Staphylococcus lugdunensis is a bacterium commonly found on human skin that can cause serious infections. Though classified as a coagulase-negative staphylococcus (CoNS), it is more aggressive than most other CoNS species. It often behaves like Staphylococcus aureus in its capacity to induce severe disease.
Unique Features and Where It Lives
Staphylococcus lugdunensis belongs to the coagulase-negative staphylococci group, but its virulence profile is distinct. Unlike many other CoNS, it produces a cell-bound coagulase, which can cause it to be mistaken for Staphylococcus aureus in rapid laboratory tests.
This bacterium primarily inhabits human skin, particularly in areas characterized by moisture and thinner skin layers. Such locations include the groin, perineum, axillae, and the nail beds of the first toe. Its frequent presence in these lower body regions has earned it the informal description of a “below the belt” colonizer.
Laboratory identification relies on specific biochemical markers. S. lugdunensis tests positive for pyrrolidonyl arylamidase (PYR) and ornithine decarboxylase, distinguishing it from other staphylococcal species. On culture media, it produces a distinctive odor and exhibits beta-hemolysis. S. lugdunensis also forms biofilms, which are communities of bacteria encased in a protective matrix that adheres to surfaces.
Health Problems It Can Cause
Staphylococcus lugdunensis can cause a wide range of infections, often mimicking the severity of Staphylococcus aureus. Skin and soft tissue infections (SSTIs) are common, including abscesses, cellulitis, infected wounds, and paronychias.
Beyond superficial infections, S. lugdunensis can lead to more invasive conditions like bone and joint infections. These include osteomyelitis (bone infection) and septic arthritis (joint inflammation), especially in prosthetic joints. Infections related to prosthetic devices, such as catheters, pacemakers, and artificial heart valves, are also reported.

Recorded information:
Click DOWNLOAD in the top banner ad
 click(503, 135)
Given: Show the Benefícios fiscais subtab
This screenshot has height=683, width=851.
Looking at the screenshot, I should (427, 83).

Problem 1: In the text on Staphylococcus lugdunensis, what does the bacterium produce that can lead rapid laboratory tests to mistake it for Staphylococcus aureus?
Problem 2: Summarize the text on Staphylococcus lugdunensis in two sentences.
Problem 3: Pick up the text on Staphylococcus lugdunensis after its last sentence and keep writing.

Answer box 1: It produces a cell-bound coagulase.

Answer box 2: Staphylococcus lugdunensis is a coagulase-negative staphylococcus found on human skin, mainly in moist areas such as the groin and axillae, and it is identified in the laboratory by markers such as positive PYR and ornithine decarboxylase tests. It is more aggressive than most related species and often behaves like Staphylococcus aureus, causing skin and soft tissue infections as well as bone, joint and prosthetic device infections.

Answer box 3:
One of the most severe infections caused by S. lugdunensis is infective endocarditis, an inflammation of the heart’s inner lining, often involving heart valves. This form of endocarditis is recognized for its aggressive course, frequently leading to significant valve destruction and a high mortality rate, which can reach up to 40% for native valves and 78% for prosthetic valves. Although less common, urinary tract infections have also been attributed to this bacterium. The ability of S. lugdunensis to form biofilms on various surfaces, including medical devices, significantly contributes to its persistence and makes these infections challenging to eliminate. Biofilms protect bacteria from antibiotics and the body’s immune responses, complicating treatment efforts.
Identifying and Managing Infections
Accurate identification of Staphylococcus lugdunensis is a crucial step in managing infections, given its unique virulence among coagulase-negative staphylococci. Diagnosis typically begins with culturing samples collected from the infected site, such as blood, wound swabs, urine, or tissue biopsies. Precise laboratory identification is important to differentiate it from other CoNS, as its clinical significance and treatment approach often differ.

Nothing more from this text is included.